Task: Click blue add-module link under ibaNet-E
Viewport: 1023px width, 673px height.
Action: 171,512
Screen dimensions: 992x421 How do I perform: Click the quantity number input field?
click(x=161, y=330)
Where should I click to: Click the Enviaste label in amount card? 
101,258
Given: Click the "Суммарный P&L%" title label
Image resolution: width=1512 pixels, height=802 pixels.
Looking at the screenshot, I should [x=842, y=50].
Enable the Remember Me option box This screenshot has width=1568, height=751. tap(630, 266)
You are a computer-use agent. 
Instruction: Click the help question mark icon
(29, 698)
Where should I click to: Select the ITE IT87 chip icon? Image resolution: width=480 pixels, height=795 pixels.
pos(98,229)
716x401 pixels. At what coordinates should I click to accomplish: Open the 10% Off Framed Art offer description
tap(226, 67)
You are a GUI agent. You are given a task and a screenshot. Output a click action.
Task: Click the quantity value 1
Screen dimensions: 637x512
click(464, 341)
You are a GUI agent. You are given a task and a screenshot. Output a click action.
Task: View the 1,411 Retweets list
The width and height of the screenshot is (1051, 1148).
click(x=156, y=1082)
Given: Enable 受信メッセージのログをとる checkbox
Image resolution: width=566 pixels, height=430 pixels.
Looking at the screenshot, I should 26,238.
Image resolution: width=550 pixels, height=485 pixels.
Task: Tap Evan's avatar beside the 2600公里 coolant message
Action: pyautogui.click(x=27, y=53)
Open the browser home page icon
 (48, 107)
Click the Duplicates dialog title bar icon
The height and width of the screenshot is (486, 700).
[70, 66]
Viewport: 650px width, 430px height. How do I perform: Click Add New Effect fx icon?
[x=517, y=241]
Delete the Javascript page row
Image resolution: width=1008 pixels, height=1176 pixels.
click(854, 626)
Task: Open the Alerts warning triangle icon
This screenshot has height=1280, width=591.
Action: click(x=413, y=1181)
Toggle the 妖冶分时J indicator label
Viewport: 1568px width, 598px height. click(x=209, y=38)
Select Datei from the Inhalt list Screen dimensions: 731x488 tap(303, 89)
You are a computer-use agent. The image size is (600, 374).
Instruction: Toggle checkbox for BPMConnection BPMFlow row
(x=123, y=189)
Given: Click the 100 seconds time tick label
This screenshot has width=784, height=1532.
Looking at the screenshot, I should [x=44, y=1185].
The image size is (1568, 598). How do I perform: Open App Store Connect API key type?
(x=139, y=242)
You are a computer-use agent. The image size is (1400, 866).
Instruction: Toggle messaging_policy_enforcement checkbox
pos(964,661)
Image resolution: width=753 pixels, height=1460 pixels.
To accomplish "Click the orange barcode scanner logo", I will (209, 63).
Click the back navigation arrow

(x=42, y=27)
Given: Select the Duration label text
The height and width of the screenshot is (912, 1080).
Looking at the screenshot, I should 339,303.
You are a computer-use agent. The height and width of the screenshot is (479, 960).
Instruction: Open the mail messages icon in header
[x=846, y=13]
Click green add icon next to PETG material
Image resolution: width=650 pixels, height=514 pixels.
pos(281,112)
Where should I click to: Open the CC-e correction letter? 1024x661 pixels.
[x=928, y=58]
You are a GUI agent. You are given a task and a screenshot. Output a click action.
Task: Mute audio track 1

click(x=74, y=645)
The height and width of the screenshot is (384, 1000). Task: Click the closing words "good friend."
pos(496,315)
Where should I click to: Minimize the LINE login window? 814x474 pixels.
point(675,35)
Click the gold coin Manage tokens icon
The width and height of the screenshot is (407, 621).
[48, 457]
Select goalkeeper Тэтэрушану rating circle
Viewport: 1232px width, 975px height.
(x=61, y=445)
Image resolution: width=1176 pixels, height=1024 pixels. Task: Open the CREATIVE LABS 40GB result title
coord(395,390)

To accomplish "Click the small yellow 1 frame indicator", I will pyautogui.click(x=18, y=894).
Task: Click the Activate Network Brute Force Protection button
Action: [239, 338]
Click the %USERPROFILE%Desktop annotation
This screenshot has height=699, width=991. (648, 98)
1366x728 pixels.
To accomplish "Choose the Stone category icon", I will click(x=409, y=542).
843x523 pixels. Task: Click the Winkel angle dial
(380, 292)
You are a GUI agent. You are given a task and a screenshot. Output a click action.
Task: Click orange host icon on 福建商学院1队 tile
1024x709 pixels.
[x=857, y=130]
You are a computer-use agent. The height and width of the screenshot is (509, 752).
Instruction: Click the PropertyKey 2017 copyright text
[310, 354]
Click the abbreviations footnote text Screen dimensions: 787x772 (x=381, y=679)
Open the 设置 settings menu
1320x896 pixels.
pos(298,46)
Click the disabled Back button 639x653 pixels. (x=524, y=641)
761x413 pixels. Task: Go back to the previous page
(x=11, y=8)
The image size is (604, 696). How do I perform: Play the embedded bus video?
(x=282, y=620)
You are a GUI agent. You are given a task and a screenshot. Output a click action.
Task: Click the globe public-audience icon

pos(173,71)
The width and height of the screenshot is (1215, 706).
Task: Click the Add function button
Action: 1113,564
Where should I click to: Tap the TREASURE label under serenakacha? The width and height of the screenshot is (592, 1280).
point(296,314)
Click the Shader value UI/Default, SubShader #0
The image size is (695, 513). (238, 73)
══════════════════════════════
▶ _WHAT TO WORK ON_
Return all of the entries word for word.

▶ _OUTPUT_
Task: Click blue add-module link under ibaNet-E
Viewport: 1023px width, 673px height.
Action: 171,512
Screen dimensions: 992x421 How do I perform: Click the quantity number input field?
click(x=161, y=330)
Where should I click to: Click the Enviaste label in amount card? 
101,258
Given: Click the "Суммарный P&L%" title label
Image resolution: width=1512 pixels, height=802 pixels.
Looking at the screenshot, I should [x=842, y=50].
Enable the Remember Me option box This screenshot has width=1568, height=751. tap(630, 266)
You are a computer-use agent. 
Instruction: Click the help question mark icon
(29, 698)
Where should I click to: Select the ITE IT87 chip icon? Image resolution: width=480 pixels, height=795 pixels.
pos(98,229)
716x401 pixels. At what coordinates should I click to accomplish: Open the 10% Off Framed Art offer description
tap(226, 67)
You are a GUI agent. You are given a task and a screenshot. Output a click action.
Task: Click the quantity value 1
Screen dimensions: 637x512
click(464, 341)
You are a GUI agent. You are given a task and a screenshot. Output a click action.
Task: View the 1,411 Retweets list
The width and height of the screenshot is (1051, 1148).
click(x=156, y=1082)
Given: Enable 受信メッセージのログをとる checkbox
Image resolution: width=566 pixels, height=430 pixels.
Looking at the screenshot, I should 26,238.
Image resolution: width=550 pixels, height=485 pixels.
Task: Tap Evan's avatar beside the 2600公里 coolant message
Action: pyautogui.click(x=27, y=53)
Open the browser home page icon
 (48, 107)
Click the Duplicates dialog title bar icon
The height and width of the screenshot is (486, 700).
[70, 66]
Viewport: 650px width, 430px height. How do I perform: Click Add New Effect fx icon?
[x=517, y=241]
Delete the Javascript page row
Image resolution: width=1008 pixels, height=1176 pixels.
click(854, 626)
Task: Open the Alerts warning triangle icon
This screenshot has height=1280, width=591.
Action: click(x=413, y=1181)
Toggle the 妖冶分时J indicator label
Viewport: 1568px width, 598px height. click(x=209, y=38)
Select Datei from the Inhalt list Screen dimensions: 731x488 tap(303, 89)
You are a computer-use agent. The image size is (600, 374).
Instruction: Toggle checkbox for BPMConnection BPMFlow row
(x=123, y=189)
Given: Click the 100 seconds time tick label
This screenshot has width=784, height=1532.
Looking at the screenshot, I should [x=44, y=1185].
The image size is (1568, 598). How do I perform: Open App Store Connect API key type?
(x=139, y=242)
You are a computer-use agent. The image size is (1400, 866).
Instruction: Toggle messaging_policy_enforcement checkbox
pos(964,661)
Image resolution: width=753 pixels, height=1460 pixels.
To accomplish "Click the orange barcode scanner logo", I will (209, 63).
Click the back navigation arrow

(x=42, y=27)
Given: Select the Duration label text
The height and width of the screenshot is (912, 1080).
Looking at the screenshot, I should 339,303.
You are a computer-use agent. The height and width of the screenshot is (479, 960).
Instruction: Open the mail messages icon in header
[x=846, y=13]
Click green add icon next to PETG material
Image resolution: width=650 pixels, height=514 pixels.
pos(281,112)
Where should I click to: Open the CC-e correction letter? 1024x661 pixels.
[x=928, y=58]
You are a GUI agent. You are given a task and a screenshot. Output a click action.
Task: Mute audio track 1

click(x=74, y=645)
The height and width of the screenshot is (384, 1000). Task: Click the closing words "good friend."
pos(496,315)
Where should I click to: Minimize the LINE login window? 814x474 pixels.
point(675,35)
Click the gold coin Manage tokens icon
The width and height of the screenshot is (407, 621).
[48, 457]
Select goalkeeper Тэтэрушану rating circle
Viewport: 1232px width, 975px height.
(x=61, y=445)
Image resolution: width=1176 pixels, height=1024 pixels. Task: Open the CREATIVE LABS 40GB result title
coord(395,390)

To accomplish "Click the small yellow 1 frame indicator", I will pyautogui.click(x=18, y=894).
Task: Click the Activate Network Brute Force Protection button
Action: [239, 338]
Click the %USERPROFILE%Desktop annotation
This screenshot has height=699, width=991. (648, 98)
1366x728 pixels.
To accomplish "Choose the Stone category icon", I will click(x=409, y=542).
843x523 pixels. Task: Click the Winkel angle dial
(380, 292)
You are a GUI agent. You are given a task and a screenshot. Output a click action.
Task: Click orange host icon on 福建商学院1队 tile
1024x709 pixels.
[x=857, y=130]
You are a computer-use agent. The height and width of the screenshot is (509, 752).
Instruction: Click the PropertyKey 2017 copyright text
[310, 354]
Click the abbreviations footnote text Screen dimensions: 787x772 (x=381, y=679)
Open the 设置 settings menu
1320x896 pixels.
pos(298,46)
Click the disabled Back button 639x653 pixels. (x=524, y=641)
761x413 pixels. Task: Go back to the previous page
(x=11, y=8)
The image size is (604, 696). How do I perform: Play the embedded bus video?
(x=282, y=620)
You are a GUI agent. You are given a task and a screenshot. Output a click action.
Task: Click the globe public-audience icon

pos(173,71)
The width and height of the screenshot is (1215, 706).
Task: Click the Add function button
Action: 1113,564
Where should I click to: Tap the TREASURE label under serenakacha? The width and height of the screenshot is (592, 1280).
point(296,314)
Click the Shader value UI/Default, SubShader #0
The image size is (695, 513). (238, 73)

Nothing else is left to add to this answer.